Data excerpts:
━━━━━━
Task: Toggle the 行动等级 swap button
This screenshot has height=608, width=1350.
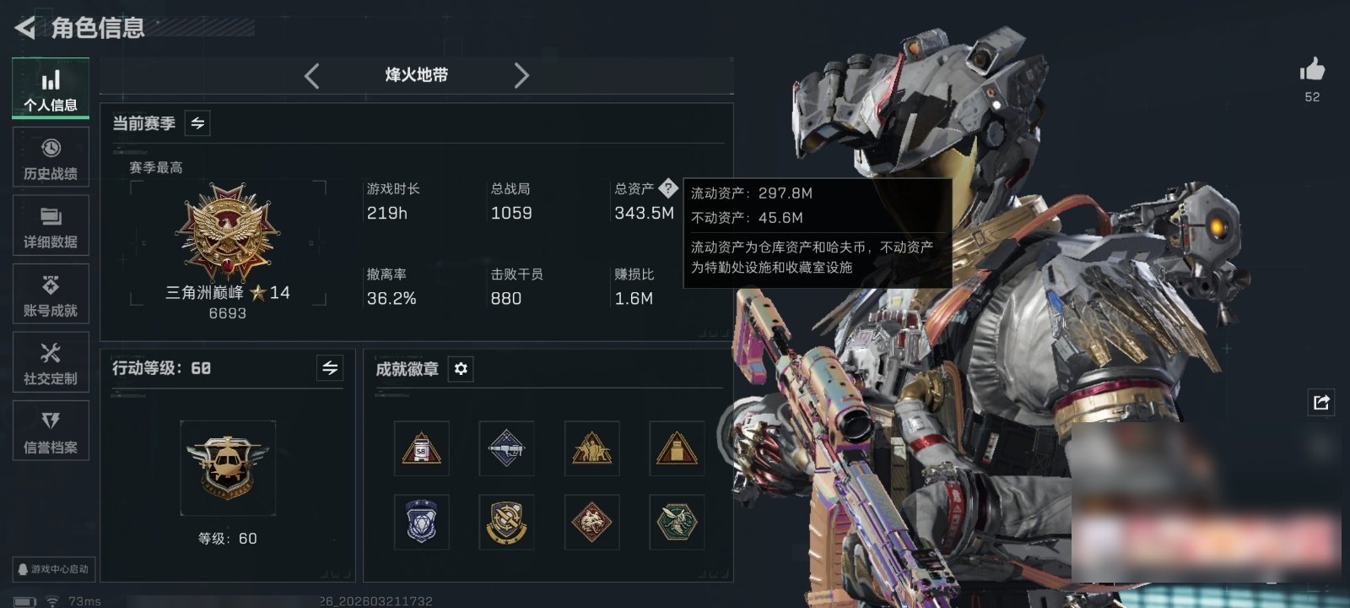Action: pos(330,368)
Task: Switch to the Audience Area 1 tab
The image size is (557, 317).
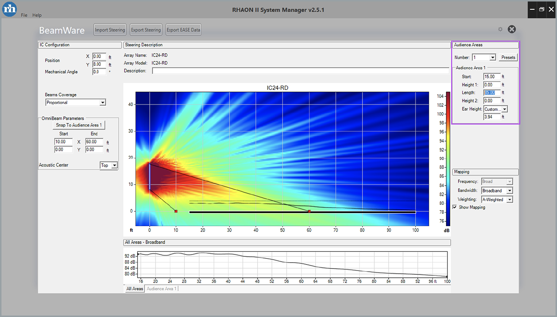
━━━━━━
Transcribe every entry word for word, excluding images.

Exercise response:
Task: Toggle the 行动等级 swap button
This screenshot has height=608, width=1350.
Action: pos(330,368)
Task: Switch to the Audience Area 1 tab
The image size is (557, 317).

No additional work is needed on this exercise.